Misiek
Szczerzyłeś w uśmiechu swoje żółte kły,
wędrując z nami po polach i lasach,
z zapałem iskając utrapione pchły
byłeś niezawodnym kompanem na wczasach.
Hau! Hau! Biały!
Hau! Hau! Zwierzaku z fasonem!
Rozmerdany cały
puszystym ogonem.
Auuu! Auuu! Auuu!
Jedziemy! Już widać wczasowisko!
Poznałeś warkot naszego "malucha".
Cieszy się bardzo ukochane psisko.
Pędzi więc do nas, czy to śnieg, czy plucha.
Hau! Hau! Przybyli!
Hau! Hau! Koniec tęsknoty!
Długo nie byli.
Przeskoczę przez płoty!
Auuu! Auuu! Auuu!
Kuligiem na sankach, na grzyby jesienią,
nad rzekę latem, w polu i przy stole,
gdy pierwsze trawy ledwie się zielenią,
gdy trzeba bronić i kiedy swawole.
Hau! Hau! Szczek w darze!
Hau! Hau! Jak radośni!
Moi gospodarze
dziwnie są zazdrośni.
Auuu! Auuu! Auuu!
Pamiętam - na szybkim rowerze,
byś biegając za nami nie wyzionął ducha,
zrobiłem ci siodełko. - Na rowerze zwierze! -
śmiali się ludzie od ucha - do ucha.
Hau! Hau! Jechałeś!
Hau! Hau! Pieski cyklisto!
Ty dobrze wiedziałeś,
żeś niezwykłe psisko.
Auuu! Auuu! Auuu!
Twoi właściciele - także i wieś cała -
w zdumieniu kręcili głowami.
Czy psiego lubczyku ta psina dostała?
Jak tych miejskich lubi?! No popatrzcie sami!
Hau! Hau! Wiedziałeś -
Hau! Hau! - że cię kochamy.
Miłości chciałeś
psim sercem oddany.
Auuu! Auuu! Auuu!
Nieprawda, że dla michy! Nie wiedzą sąsiedzi.

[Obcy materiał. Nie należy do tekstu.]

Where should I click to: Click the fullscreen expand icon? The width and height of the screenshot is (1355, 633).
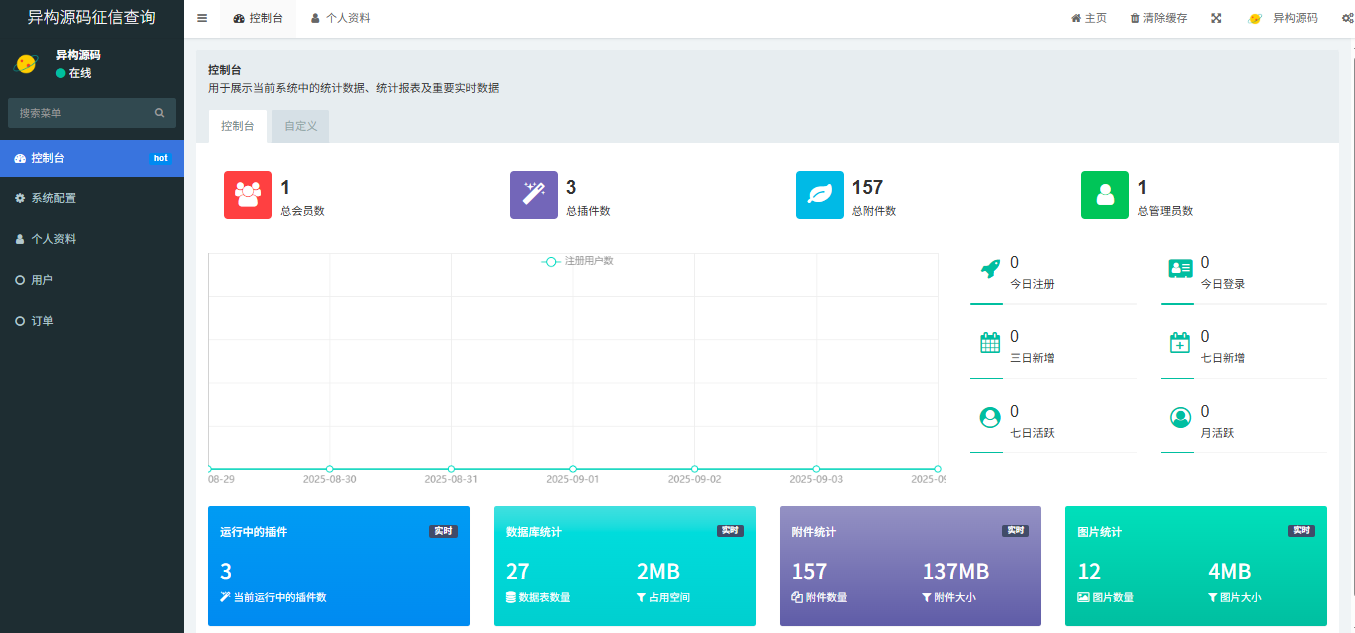point(1216,18)
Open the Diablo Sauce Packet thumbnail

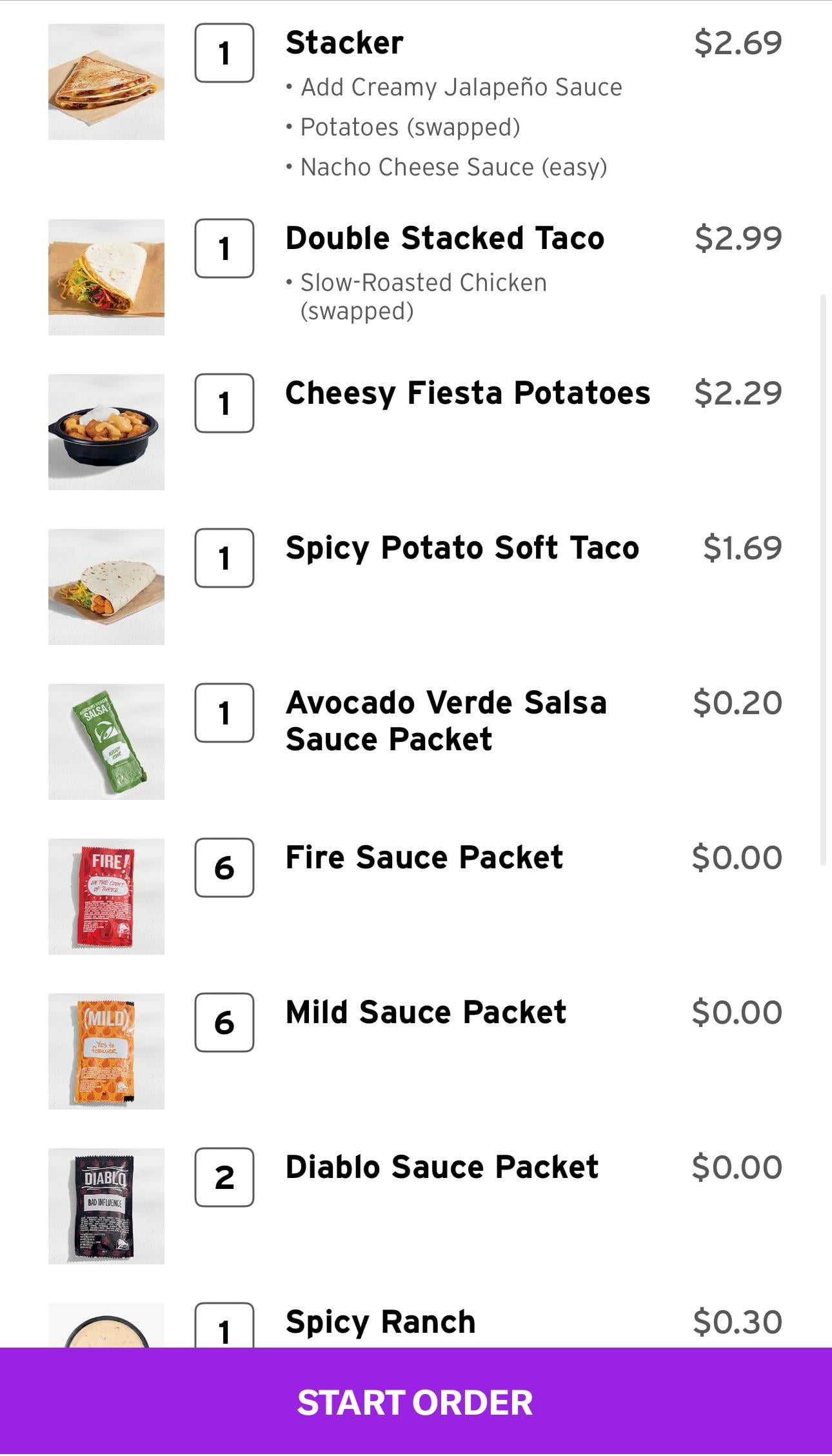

Psie serce wybrało nie licząc na kości.
W pieskiej duszy także Amor siedzi.
Psie serce robiło to wszystko z miłości.
Hau! Hau! Kudłaczu!
Hau! Hau! Bracie mniejszy!
Sporo było płaczu,
boś był najwierniejszy.
Auuu! Auuu! Auuu!
Czy kiedyś będzie lub gdziekolwiek jest
taka psia miłość, takie wierne pysio,
tak mądre zwierzę, taki mądry pies,
jakim był dla nas biały kundel Misio?
Hau! Hau! Psino!
Hau! Hau! W pieskim niebie!
Całą rodziną
kochaliśmy ciebie.
Auuu! Auuu! Auuu!
Bogumił Pijanowski
7 czerwca 2003 r.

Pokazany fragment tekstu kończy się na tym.